- **ACTIVITY**:
In the data below, find the lines containing "agent" and say how many there are, nothing more.

Stored items
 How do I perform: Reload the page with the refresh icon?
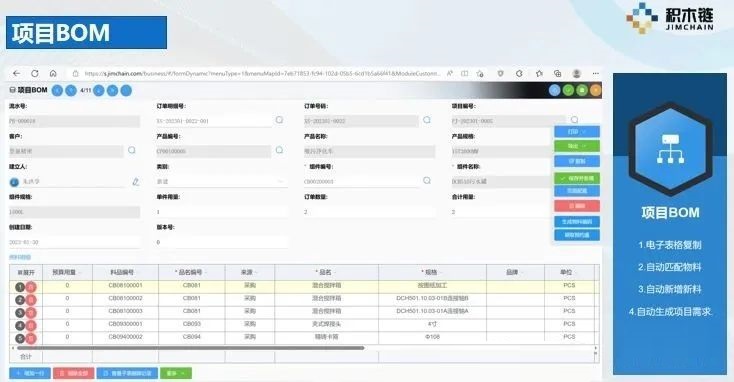[35, 73]
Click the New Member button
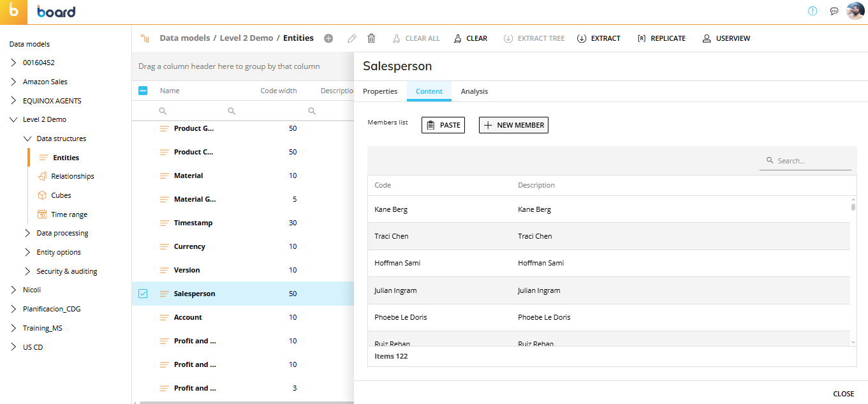 [513, 125]
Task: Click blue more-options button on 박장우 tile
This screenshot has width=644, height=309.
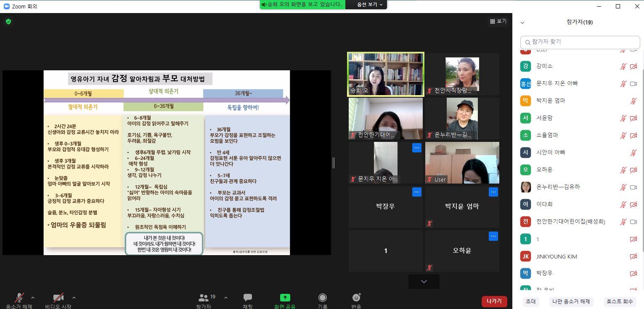Action: (416, 192)
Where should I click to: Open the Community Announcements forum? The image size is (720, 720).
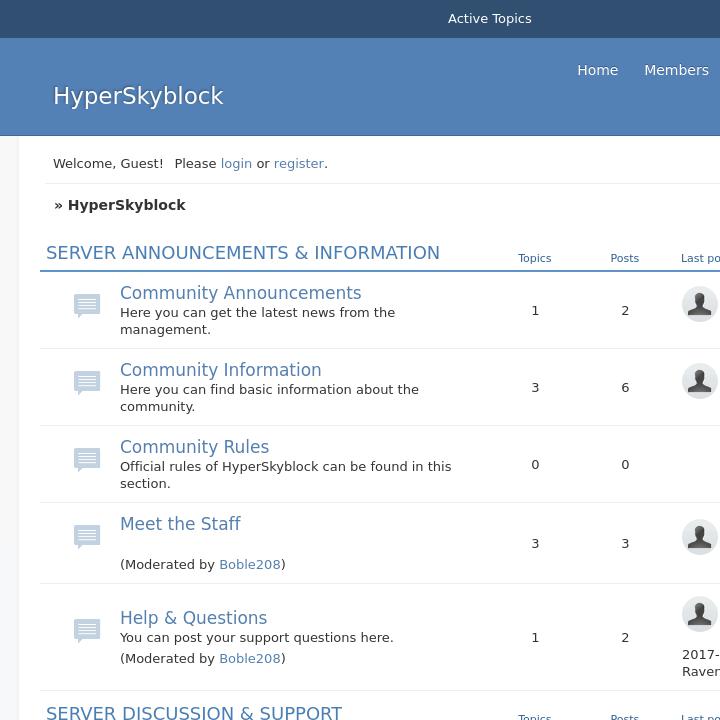click(x=240, y=293)
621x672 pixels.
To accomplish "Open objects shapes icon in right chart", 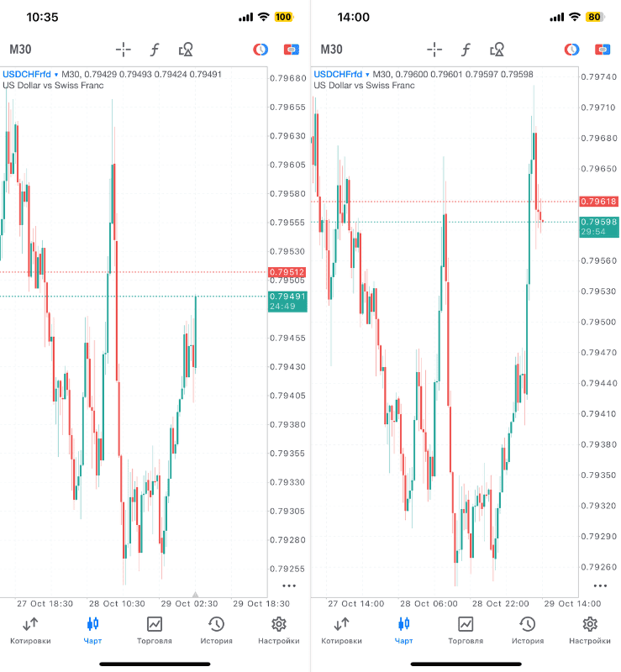I will coord(497,50).
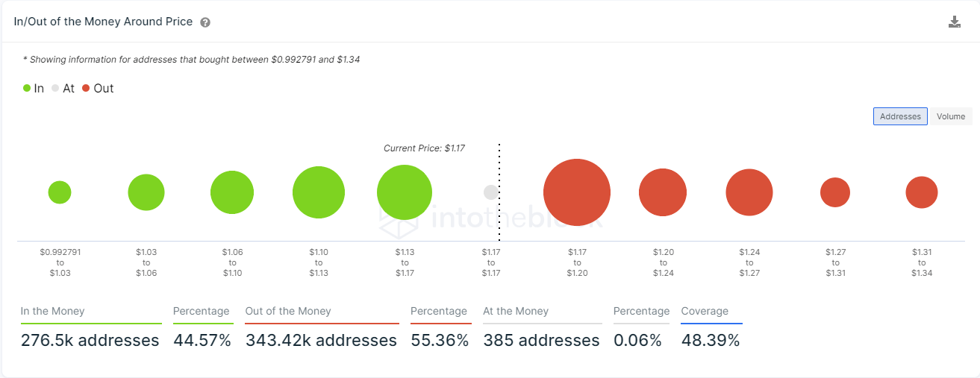This screenshot has height=378, width=980.
Task: Toggle the At legend series
Action: click(x=63, y=88)
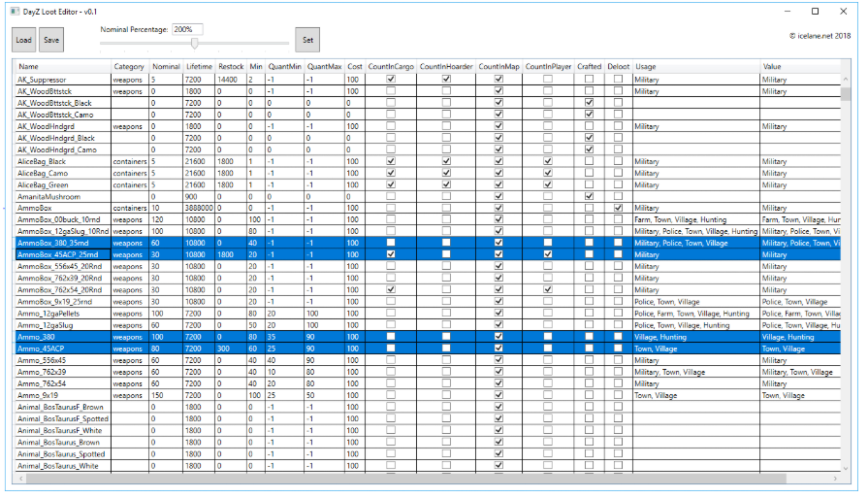Click the horizontal scrollbar right arrow
This screenshot has width=868, height=498.
835,479
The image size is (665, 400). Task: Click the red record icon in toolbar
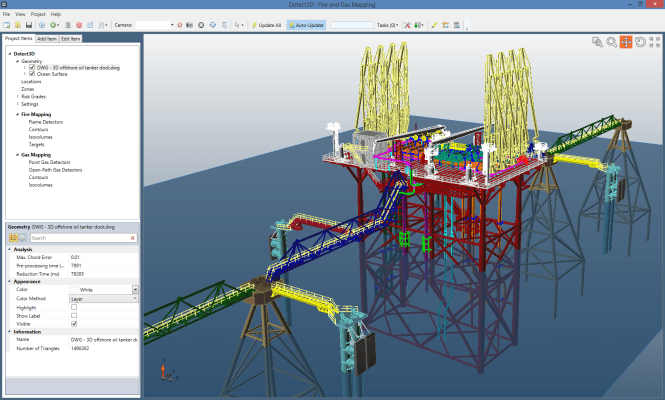(x=78, y=24)
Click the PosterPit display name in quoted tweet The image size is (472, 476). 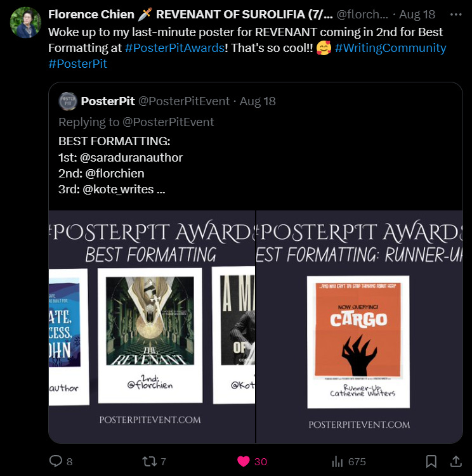(108, 101)
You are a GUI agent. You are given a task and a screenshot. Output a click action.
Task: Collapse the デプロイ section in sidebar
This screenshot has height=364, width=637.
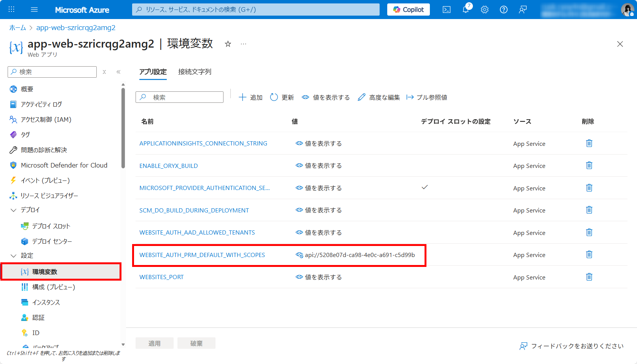click(x=14, y=210)
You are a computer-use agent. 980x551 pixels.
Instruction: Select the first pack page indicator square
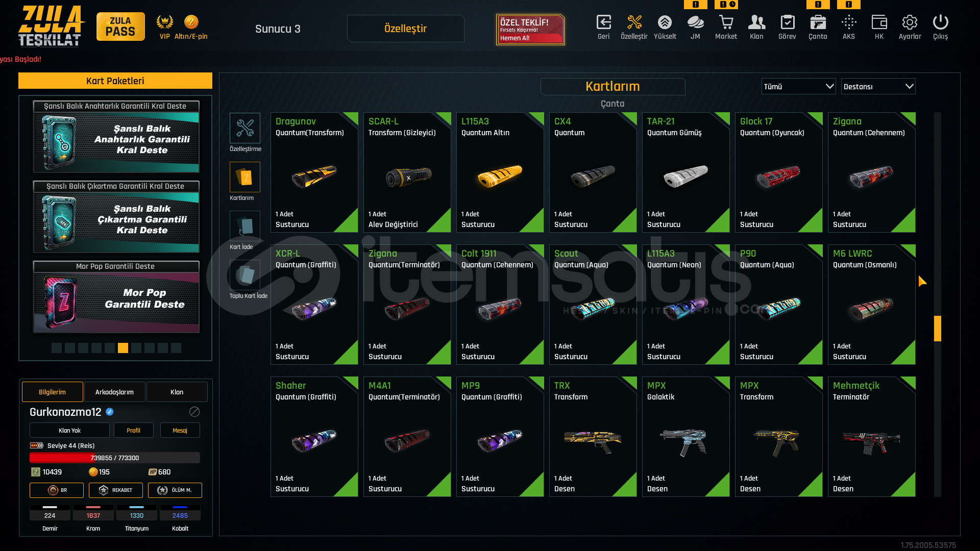click(57, 348)

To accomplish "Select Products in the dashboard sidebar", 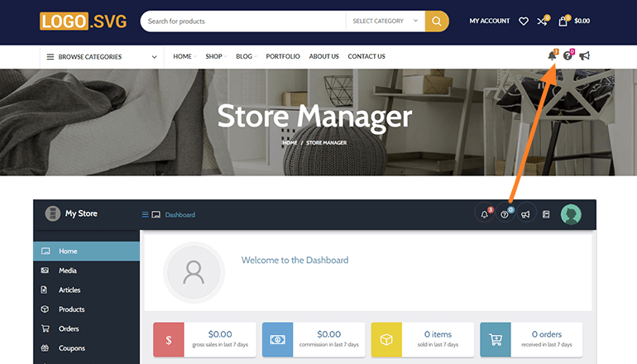I will point(71,309).
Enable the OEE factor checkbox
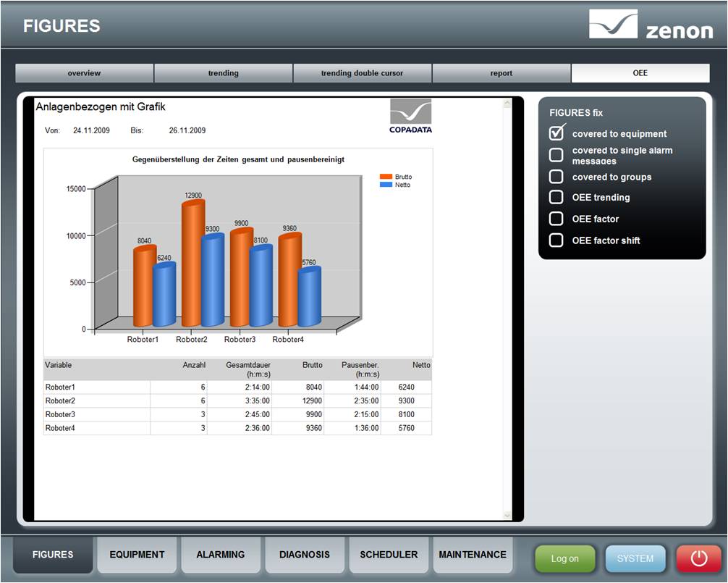728x583 pixels. point(556,219)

- **REPLY**:
2